Histoire et prégnance du Rite Emulation
Les origines historiques de la Franc-Maçonnerie restent une question centrale pour de nombreux historiens…. il en va de même pour les origines de sa rituélie qui soulèvent aussi de nombreuses interrogations. Qualifié de "yoga maçonnique" pour certains ou bien encore de rituel "outrageusement" religieux pour d’autres : le style émulation ("emulation working" en anglais) ne laisse aucun franc-maçon indifférent.
abonnez-vous pour un accès à tout le catalogue !
Pour nous en donner une présentation, Roger Dachez nous invite à remonter à la création des premières loges anglaises.
Au début, le rite était l'élément d'action, le geste qui constituait le monde maçonnique. Puis, la nécessité de donner du sens au rite et à ses nombreux grades a aboutit à un ordonnencement suivant une échelle de progression. L’établissement des premiers rituels maçonniques ne se passa pas sans heurts entre "les anciens" (dépositaire, selon eux, de l’orthodoxie maçonnique) et "les modernes" (sobriquet dont "les anciens" ont affublé ceux qui ne pensaient pas comme eux).

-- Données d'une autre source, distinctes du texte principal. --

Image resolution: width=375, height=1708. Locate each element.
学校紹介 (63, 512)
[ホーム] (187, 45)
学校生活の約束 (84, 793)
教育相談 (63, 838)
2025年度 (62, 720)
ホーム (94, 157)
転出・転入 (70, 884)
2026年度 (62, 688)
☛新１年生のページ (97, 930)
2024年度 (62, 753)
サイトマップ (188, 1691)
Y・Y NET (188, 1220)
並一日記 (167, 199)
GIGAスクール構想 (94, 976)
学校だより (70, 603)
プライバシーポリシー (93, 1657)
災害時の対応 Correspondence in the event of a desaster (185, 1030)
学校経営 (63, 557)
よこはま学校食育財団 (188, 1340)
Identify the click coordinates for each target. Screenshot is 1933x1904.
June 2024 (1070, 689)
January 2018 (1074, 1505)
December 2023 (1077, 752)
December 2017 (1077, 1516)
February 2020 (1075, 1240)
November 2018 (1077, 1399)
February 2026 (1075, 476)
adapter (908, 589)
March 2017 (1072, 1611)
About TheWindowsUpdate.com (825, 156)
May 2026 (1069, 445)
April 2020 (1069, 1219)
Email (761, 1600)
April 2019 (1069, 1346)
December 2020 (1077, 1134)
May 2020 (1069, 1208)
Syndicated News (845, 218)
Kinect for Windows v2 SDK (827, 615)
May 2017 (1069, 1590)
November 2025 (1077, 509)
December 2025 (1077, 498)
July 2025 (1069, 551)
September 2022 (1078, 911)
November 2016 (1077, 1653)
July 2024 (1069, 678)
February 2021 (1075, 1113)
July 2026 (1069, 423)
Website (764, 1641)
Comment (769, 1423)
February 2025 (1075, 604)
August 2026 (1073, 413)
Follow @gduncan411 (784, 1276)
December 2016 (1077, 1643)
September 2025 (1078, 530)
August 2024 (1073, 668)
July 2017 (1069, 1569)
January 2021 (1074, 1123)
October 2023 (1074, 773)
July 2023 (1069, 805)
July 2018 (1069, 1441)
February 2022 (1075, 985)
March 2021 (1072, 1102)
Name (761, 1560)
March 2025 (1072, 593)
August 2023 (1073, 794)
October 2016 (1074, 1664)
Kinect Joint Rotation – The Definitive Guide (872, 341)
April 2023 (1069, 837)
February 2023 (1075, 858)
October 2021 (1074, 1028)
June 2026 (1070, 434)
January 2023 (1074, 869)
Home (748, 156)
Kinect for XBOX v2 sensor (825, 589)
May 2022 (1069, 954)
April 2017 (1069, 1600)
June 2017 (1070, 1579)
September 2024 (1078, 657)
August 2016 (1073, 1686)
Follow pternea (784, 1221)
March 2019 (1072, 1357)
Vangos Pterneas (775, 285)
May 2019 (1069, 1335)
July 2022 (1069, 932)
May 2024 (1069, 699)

Cette querelle dura près de soixante ans et s’apaisa en 1813. Elle donna naissance à la Grande Loge Unie d'Angleterre puis en 1823 à la création de l’ "Emulation Lodge Of Improvement" dont l’objectif était de fixer le rituel de l'union et de le transmettre à toutes les loges britanniques. Des centaines de démonstrations sont alors mises en place partout en Angleterre dans le but de faire répéter, puis se perpétrer, les cérémonies. Par crainte de divulgations, le rituel s'est toujours transmis par voie orale et les différents officiants devaient apprendre ce texte par cœur…. tradition qui reste encore de nos jours vivace.
Comment perpétrer un rituel de manière fidèle alors qu’il est soumis aux aléas de la transmission orale et aux errements de la mémoire humaine ? C’est tout l’enjeu et les spécificités de l’Emulation Working, rituel qui se suffit à lui-même, et où les "planches philosophiques" que préparent les francs-maçons ne sont pas prévues à moins d’une "suspension des travaux".
D’où vient ce rituel ? Quelles sont ses spécificités ? Comment est-il arrivé en France? Combien d’hommes et de femmes y travaillent ?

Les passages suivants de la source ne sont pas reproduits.